Document passage:

FOOTNOTES:

[10] Westermarck defines it as “a more or less durable connexion between male and female lasting beyond the mere act of propagation till after the birth of the offspring.”

[11] E. C. Parsons: “The Family.”

[12] It is interesting in this connexion to note that in post-war England, where the thousands of unemployed workers constitute a heavy drain on the public purse and a baffling political problem, it has been made lawful to sell devices for birth-control. One now sees these devices conspicuously displayed in druggists’ windows.

[13] In Maryland fornication is not a crime, although it may entitle a husband to divorce if he did not know of it at the time of the marriage. Adultery is punishable by a fine of ten dollars.

[14] It is important to call attention to the loose use of the word “Society” in this quotation, as practically synonomous with the State. In their final definition, the two terms are antithetical. There is general agreement among scholars, according to Professor Beard, that in the genesis of the State, exploitation was primary, and organization for other purposes, e.g., what we know as “law and order,” was incidental and secondary. The term Society, then, really implies the disappearance of the State, and is commonly so used by scholars. Even now, too, tribes which have never formed a State and are without government of any kind, maintain society, i.e., a quite highly organized mode of communal life. Thomas Jefferson remarked this phenomenon among the American Indian hunting tribes, and so did the historian Parkman.

Records supplied:
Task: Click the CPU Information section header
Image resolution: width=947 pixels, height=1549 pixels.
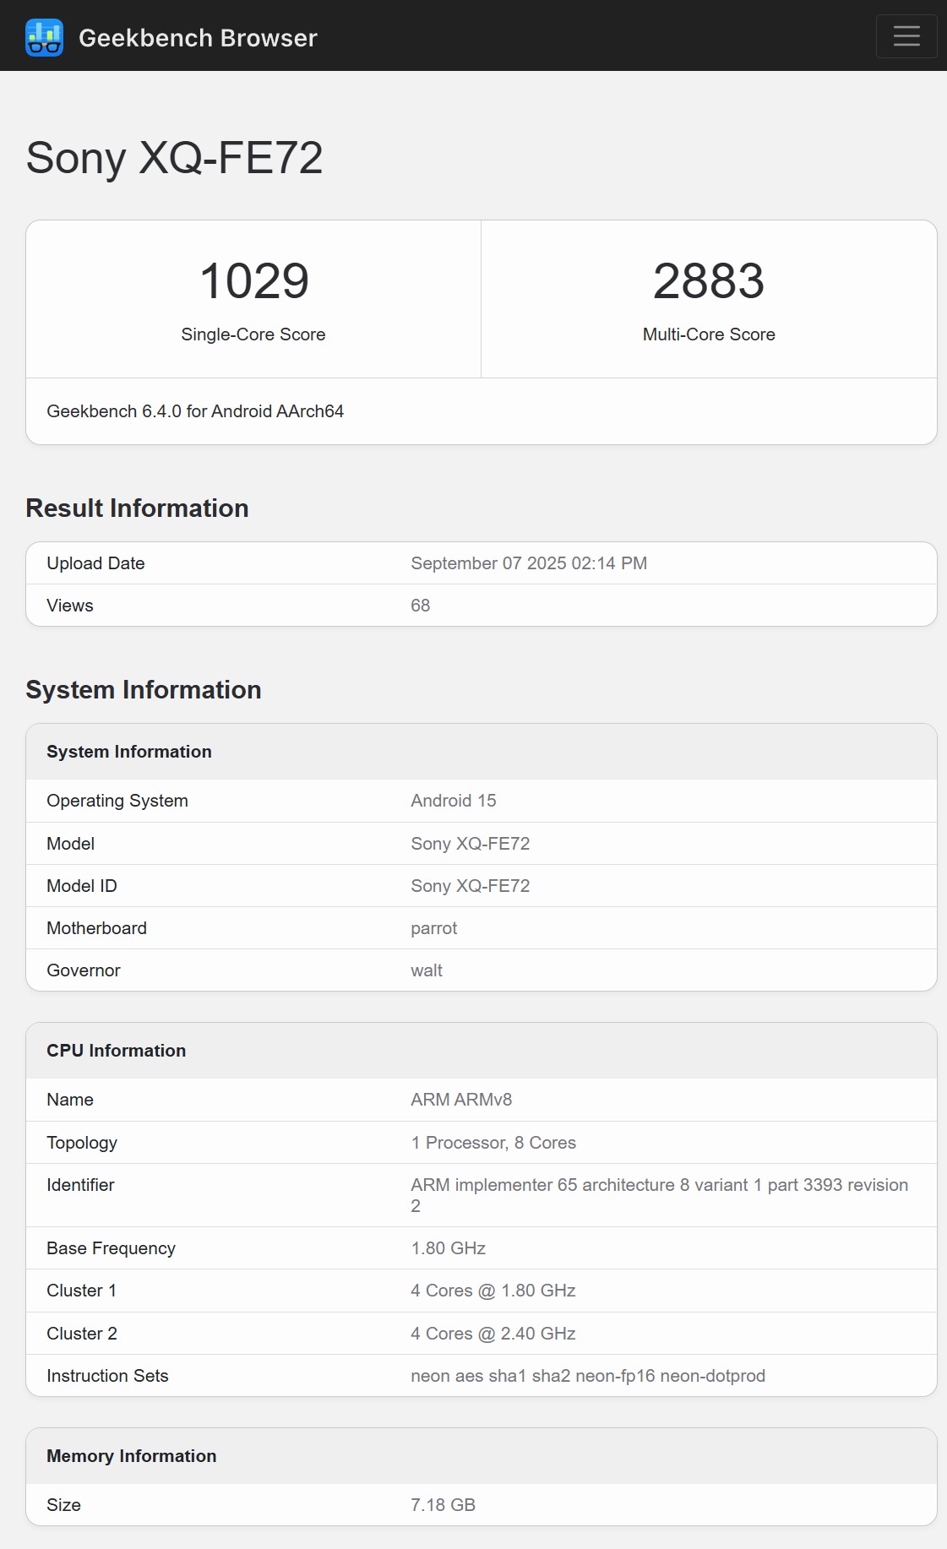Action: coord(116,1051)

...

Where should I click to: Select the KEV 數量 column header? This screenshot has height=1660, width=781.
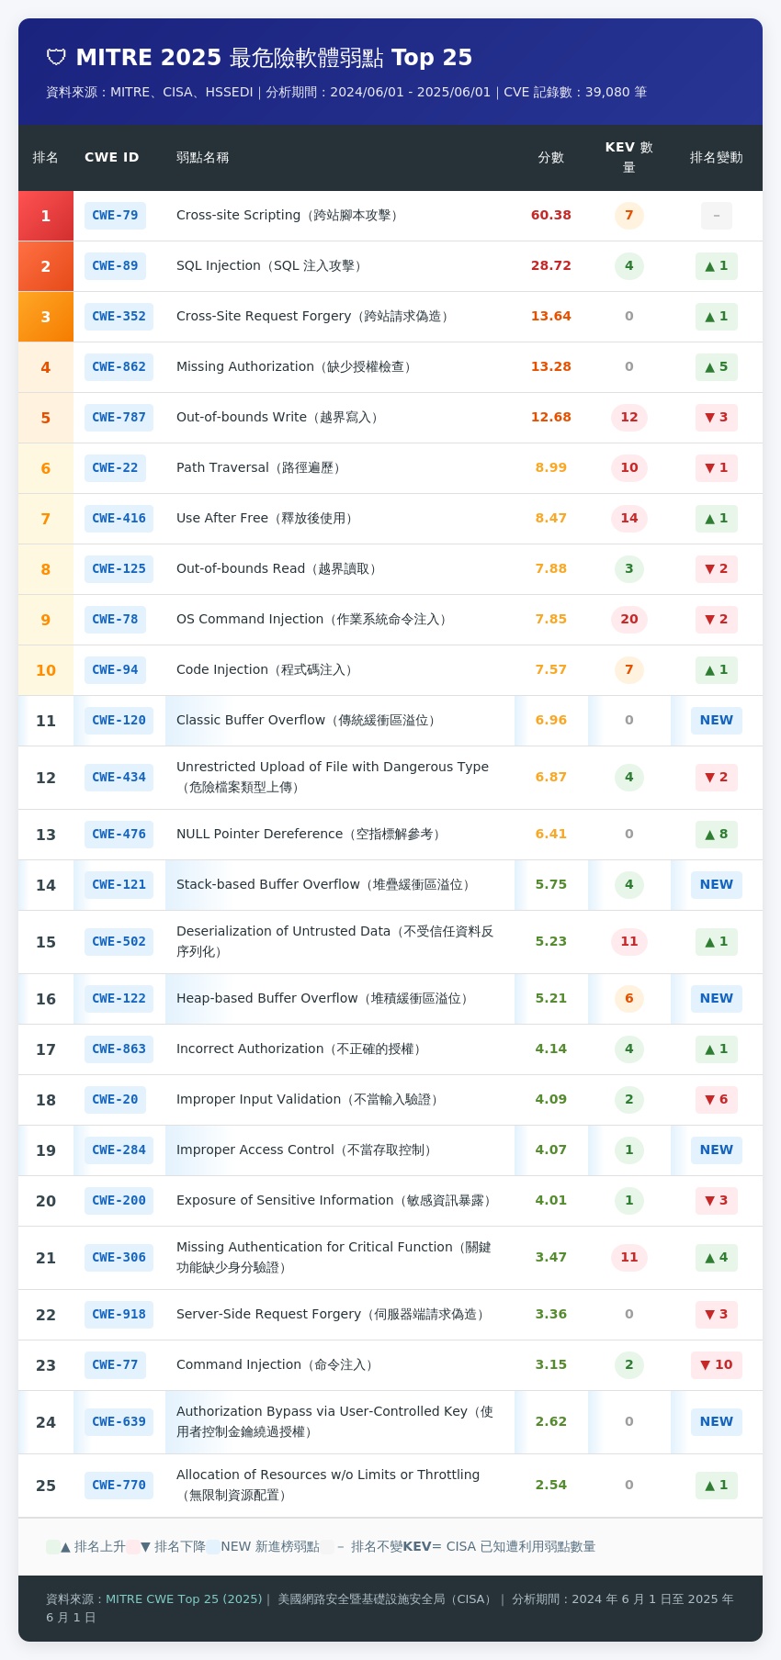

Questions:
1 – Answer these questions from the footnotes on marriage, the family, and the State.
(a) In Maryland, what fine can be imposed for adultery?
(b) In post-war England, what has been made lawful to sell?
(c) Who remarked that American Indian hunting tribes maintain society without a State?
2 – Say whether each statement agrees with the footnotes on marriage, the family, and the State. Answer yes or no, and quote the words that decide it.
(a) Fornication is a crime in Maryland.
(b) In Westermarck's definition, the connexion between male and female lasts until after the offspring is born.
(c) Scholars generally agree that organization for "law and order" was primary in the genesis of the State.
3 – Extend the footnotes on marriage, the family, and the State from where they stop.
The items have no part in this work.

Answers in order:
1 –
(a) A fine of ten dollars.
(b) Devices for birth-control.
(c) Thomas Jefferson and the historian Parkman.

2 –
(a) No: "In Maryland fornication is not a crime"
(b) Yes: "lasting beyond the mere act of propagation till after the birth of the offspring"
(c) No: "exploitation was primary, and organization for other purposes, e.g., what we know as “law and order,” was incidental and secondary"

3 –
[15] This motive is especially powerful in the United States, because monopoly in this country even now permits people to do relatively well. Moreover, there is still a strong current of optimism attributable to the failure of Americans to see that the old days of almost unlimited opportunity ended with the closing of the frontier. If the American family finds itself in straitened circumstances, its members are likely to attribute the fact to “hard times,” and to expect an improvement before long, since the country has recovered from a panic about every twenty years for the past century. They do not understand that the measure of recovery they hope for is now impossible. How many Americans, I wonder, have stopped to ask themselves why this country has suffered from uninterrupted economic “depression,” with the exception of the war-period, ever since the panic of 1907? What they regard as depression is really the normal result of complete land-monopoly and high tariffs. Prices have continued to rise since the war; which is to say that real wages have fallen.

[16] According to Herriot, children form the wealth of savage tribes.

[17] The first passage I have quoted is from “Love and Marriage”; the other two I have taken from Miss Key’s “The Younger Generation,” simply because I found the ideas they contain somewhat more clearly and definitely expressed in that book than in the other.

[18] Franz Oppenheimer, Theorie der Reinen und Politischen Œkonomie. Berlin, 1912.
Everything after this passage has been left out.